### WRITTEN TASK:
Reproduce the records below, changing every "Instruction" to "Command" and leaving everything else untouched.

### PROVIDED RECORDS:
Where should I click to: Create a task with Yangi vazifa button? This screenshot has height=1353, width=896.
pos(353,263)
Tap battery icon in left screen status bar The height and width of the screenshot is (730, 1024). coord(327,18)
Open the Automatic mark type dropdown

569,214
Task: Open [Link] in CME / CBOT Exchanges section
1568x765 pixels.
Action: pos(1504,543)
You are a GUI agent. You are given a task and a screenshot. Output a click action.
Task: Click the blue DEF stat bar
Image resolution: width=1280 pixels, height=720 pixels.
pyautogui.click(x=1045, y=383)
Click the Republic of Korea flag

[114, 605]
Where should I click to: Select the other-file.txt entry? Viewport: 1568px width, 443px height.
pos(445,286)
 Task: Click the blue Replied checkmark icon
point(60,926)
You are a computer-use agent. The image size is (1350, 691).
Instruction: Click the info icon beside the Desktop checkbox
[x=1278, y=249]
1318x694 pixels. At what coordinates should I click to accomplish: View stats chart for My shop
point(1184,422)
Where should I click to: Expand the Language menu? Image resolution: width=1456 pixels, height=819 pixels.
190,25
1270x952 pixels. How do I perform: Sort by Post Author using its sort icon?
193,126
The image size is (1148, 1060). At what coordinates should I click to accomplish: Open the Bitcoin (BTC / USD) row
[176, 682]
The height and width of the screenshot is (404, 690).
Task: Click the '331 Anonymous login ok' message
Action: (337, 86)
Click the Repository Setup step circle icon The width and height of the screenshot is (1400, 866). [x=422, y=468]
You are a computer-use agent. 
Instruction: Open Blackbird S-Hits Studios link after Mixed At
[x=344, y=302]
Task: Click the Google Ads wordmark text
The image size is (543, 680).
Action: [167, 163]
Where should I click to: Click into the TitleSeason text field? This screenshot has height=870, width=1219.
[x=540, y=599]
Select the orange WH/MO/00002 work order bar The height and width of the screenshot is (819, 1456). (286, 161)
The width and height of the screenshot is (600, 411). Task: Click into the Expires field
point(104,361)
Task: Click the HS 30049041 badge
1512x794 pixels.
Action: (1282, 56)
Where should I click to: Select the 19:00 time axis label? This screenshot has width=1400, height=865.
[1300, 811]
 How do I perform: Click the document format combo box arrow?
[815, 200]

### EXERCISE RESPONSE:
Where should I click to: Create a task with Yangi vazifa button? This screenshot has height=1353, width=896.
pos(353,263)
Tap battery icon in left screen status bar The height and width of the screenshot is (730, 1024). coord(327,18)
Open the Automatic mark type dropdown

569,214
Task: Open [Link] in CME / CBOT Exchanges section
1568x765 pixels.
Action: pos(1504,543)
You are a GUI agent. You are given a task and a screenshot. Output a click action.
Task: Click the blue DEF stat bar
Image resolution: width=1280 pixels, height=720 pixels.
pyautogui.click(x=1045, y=383)
Click the Republic of Korea flag

[114, 605]
Where should I click to: Select the other-file.txt entry? Viewport: 1568px width, 443px height.
pos(445,286)
 Task: Click the blue Replied checkmark icon
point(60,926)
You are a computer-use agent. The image size is (1350, 691).
Command: Click the info icon beside the Desktop checkbox
[x=1278, y=249]
1318x694 pixels. At what coordinates should I click to accomplish: View stats chart for My shop
point(1184,422)
Where should I click to: Expand the Language menu? Image resolution: width=1456 pixels, height=819 pixels.
190,25
1270x952 pixels. How do I perform: Sort by Post Author using its sort icon?
193,126
The image size is (1148, 1060). At what coordinates should I click to accomplish: Open the Bitcoin (BTC / USD) row
[176, 682]
The height and width of the screenshot is (404, 690).
Task: Click the '331 Anonymous login ok' message
Action: (337, 86)
Click the Repository Setup step circle icon The width and height of the screenshot is (1400, 866). [x=422, y=468]
You are a computer-use agent. 
Command: Open Blackbird S-Hits Studios link after Mixed At
[x=344, y=302]
Task: Click the Google Ads wordmark text
The image size is (543, 680).
Action: [167, 163]
Where should I click to: Click into the TitleSeason text field? This screenshot has height=870, width=1219.
[x=540, y=599]
Select the orange WH/MO/00002 work order bar The height and width of the screenshot is (819, 1456). (286, 161)
The width and height of the screenshot is (600, 411). Task: Click into the Expires field
point(104,361)
Task: Click the HS 30049041 badge
1512x794 pixels.
Action: (1282, 56)
Where should I click to: Select the 19:00 time axis label? This screenshot has width=1400, height=865.
[1300, 811]
 How do I perform: Click the document format combo box arrow?
[815, 200]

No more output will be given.